• **SUPPLIED PASSAGE**:
———
Rectified photographic image of the parterre at Wrest Park, Bedfordshire.
Rectified Photograph of the West Parterre, Wrest Park, Bedfordshire. © Historic England
Rectified Photograph of the West Parterre, Wrest Park, Bedfordshire. © Historic England

Garden History

Understanding the history of a garden and park is essential to its conservation and managing changes. This page outlines the range of methods used to research, investigate and analyse historic landscapes.
———
• **TO BE DONE**:
According to the garden history text, what is understanding the history of a garden and park essential to? The data that comes next has no connection to the garden history text.

• **RECORDED DATA**:
———
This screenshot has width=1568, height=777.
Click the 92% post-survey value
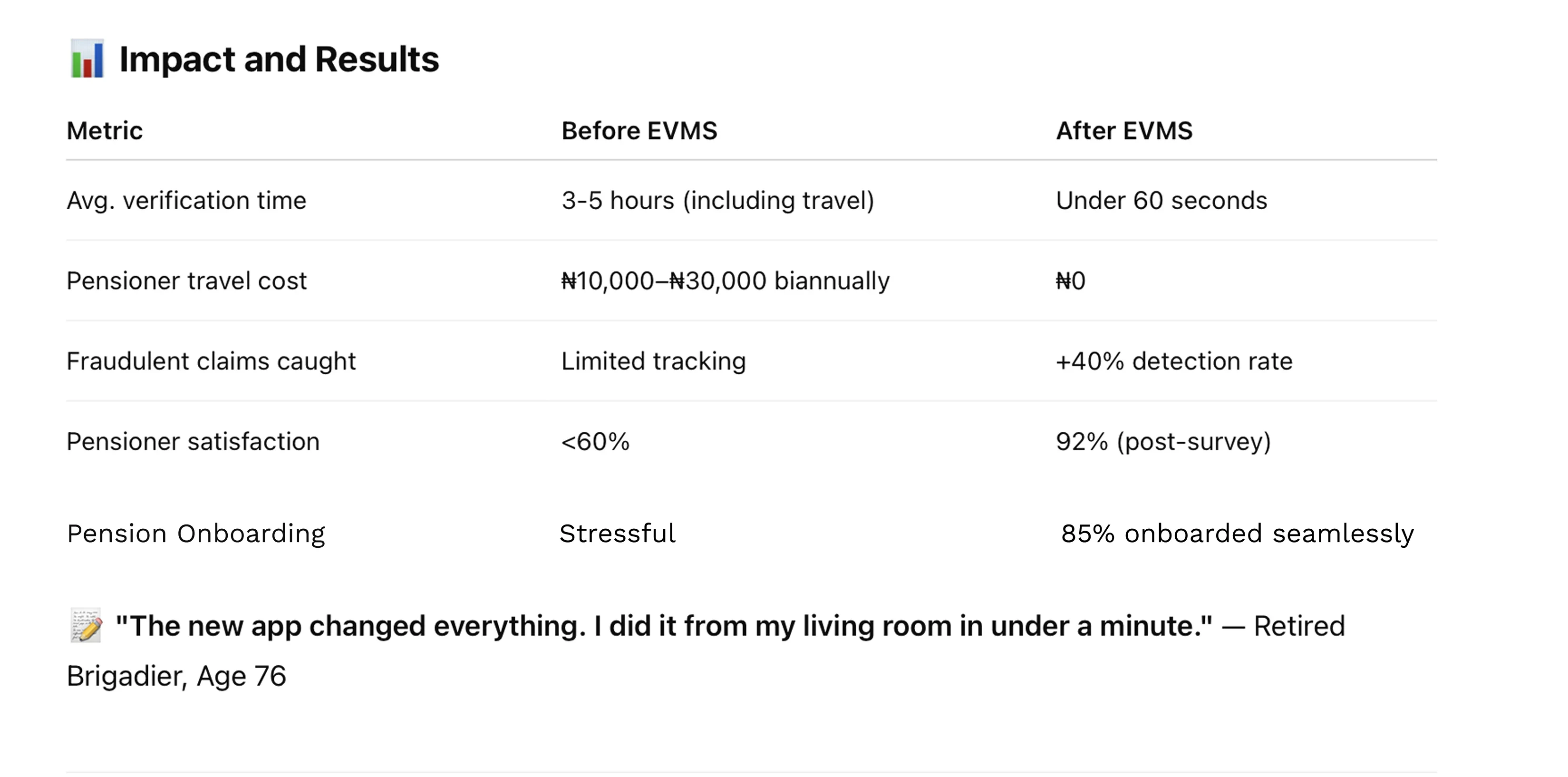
———
• **WRITTEN SOLUTION**:
Its conservation and managing changes.